今回は,ACPに関する多職種でのカンファレンスまでには至らず,ACPに関する情報は電子カルテ上での提供にとどまった.ACPは多職種やチームでの実践が理想とされる12.リハビリ専門職がACPに関わる際も,患者を取り巻く多職種やチームで実践するACPに還元されて初めて意義あるものになるといえる.情報提供や情報共有をはじめとする,多職種やチームで実践するACPへ生かすための条件や方法を検討することは今後の課題である.ACPの阻害要因の一つである時間的制約8は,リハビリ専門職がその一役を担うことで解消できる可能性があると考える.
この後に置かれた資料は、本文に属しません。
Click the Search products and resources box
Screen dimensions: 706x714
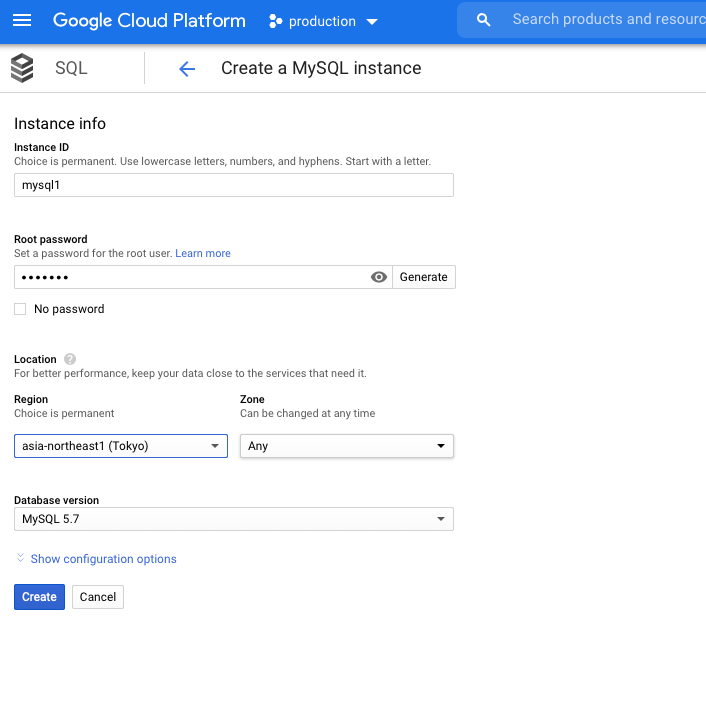coord(600,19)
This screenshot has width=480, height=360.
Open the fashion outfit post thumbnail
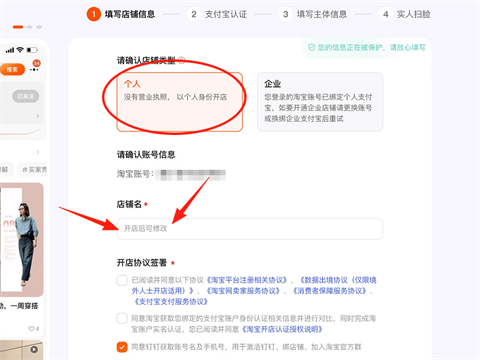coord(22,239)
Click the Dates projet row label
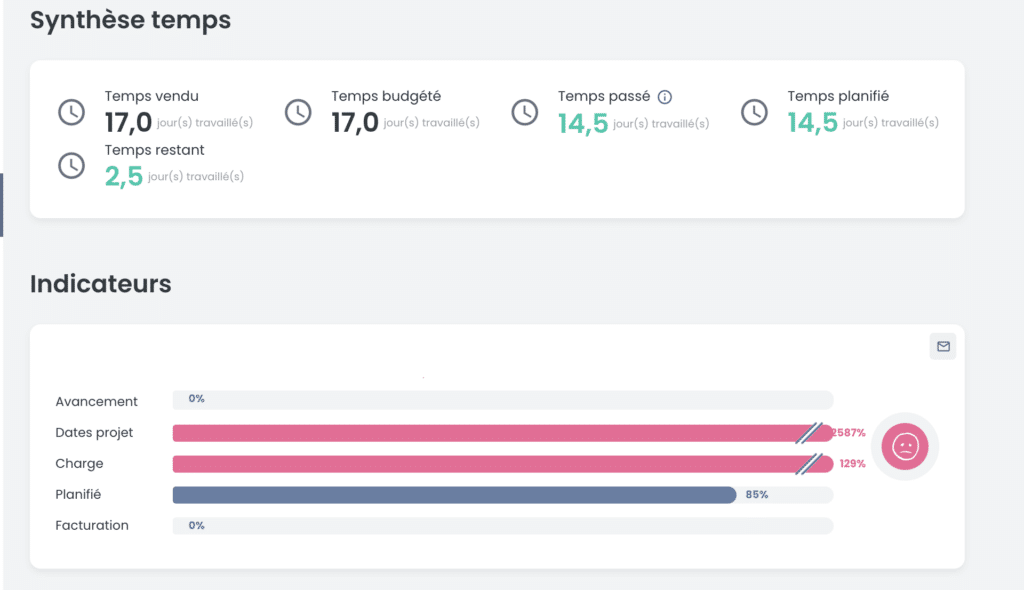This screenshot has width=1024, height=590. coord(94,433)
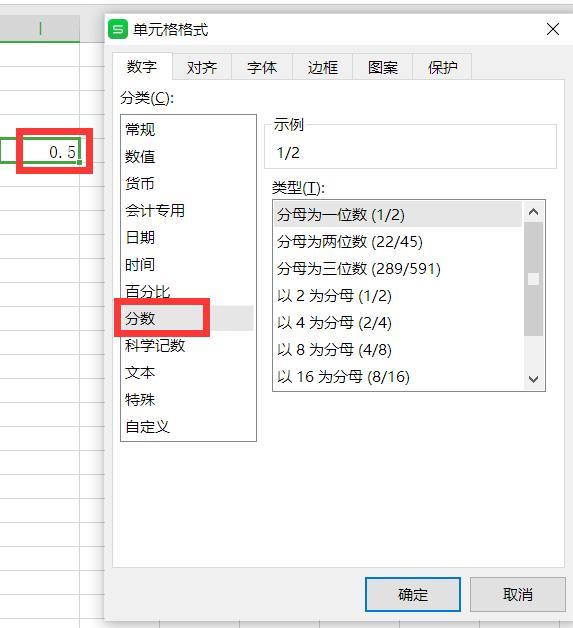Select the cell containing 0.5
Image resolution: width=573 pixels, height=628 pixels.
(x=51, y=151)
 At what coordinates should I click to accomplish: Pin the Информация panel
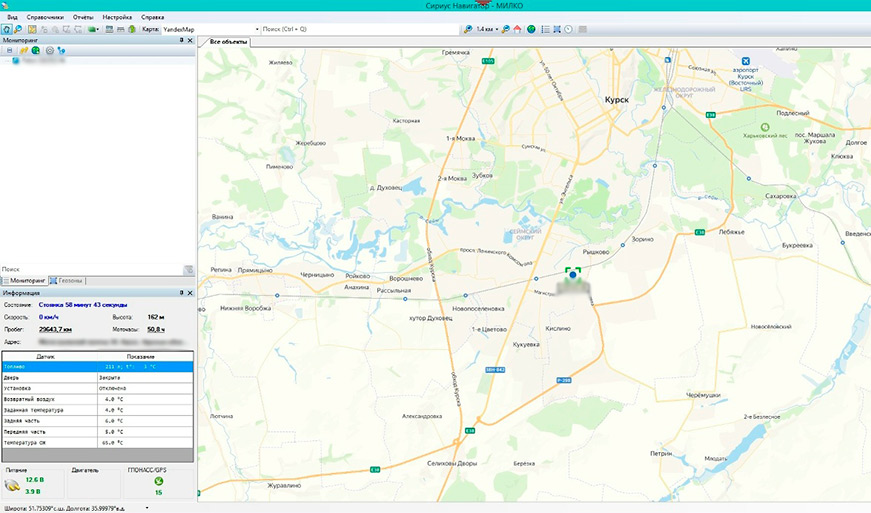182,293
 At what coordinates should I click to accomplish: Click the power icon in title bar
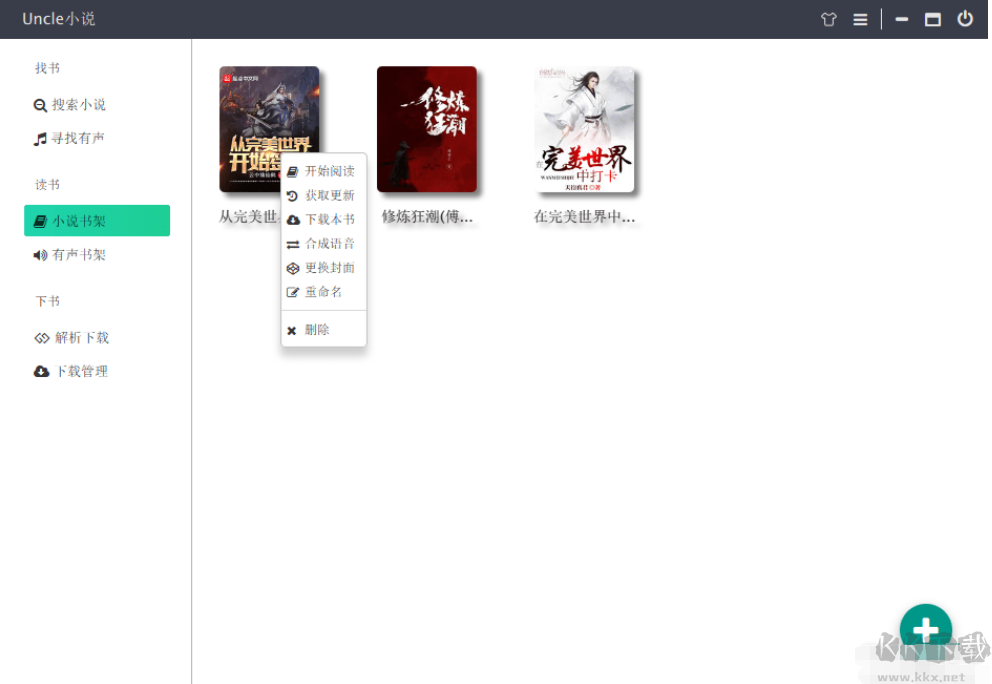963,18
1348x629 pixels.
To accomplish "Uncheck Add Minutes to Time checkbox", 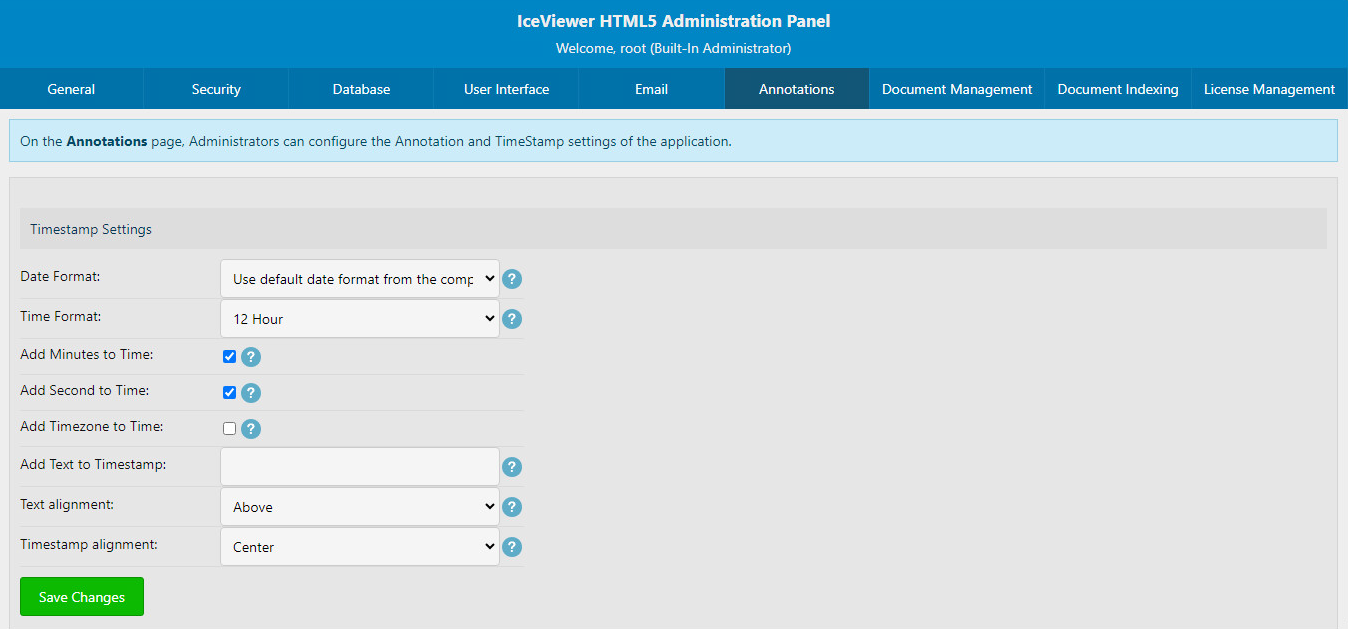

リハビリ専門職がACPへ関わる体制が十分に構築されていない臨床現場も,まだ多く存在することが推察される.本報告は,リハビリで行われる対話をACPへの活用に試みた独自性のある一例と考える.ACPは重要とされる一方で障壁も存在している.現場でのACPを促進するため,われわれリハビリ専門職も,ACPの支援の可能性を探ることは一つのテーマになりうると考える.関心を持っていただけるリハビリ専門職などから,今後議論が蓄積されていくことに期待したい.

利益相反

すべての著者の申告すべき利益相反なし

著者貢献

角田は,研究の構想およびデザイン,研究データの収集および分析と解析,原稿の起草および原稿の重要な知的内容に関わる批判的な推敲に貢献した.大山,福村,杉浦は,研究の構想およびデザイン,原稿の重要な知的内容に関わる批判的な推敲に貢献した.すべての著者は投稿論文ならびに出版原稿の最終承認,および研究の説明責任に同意した.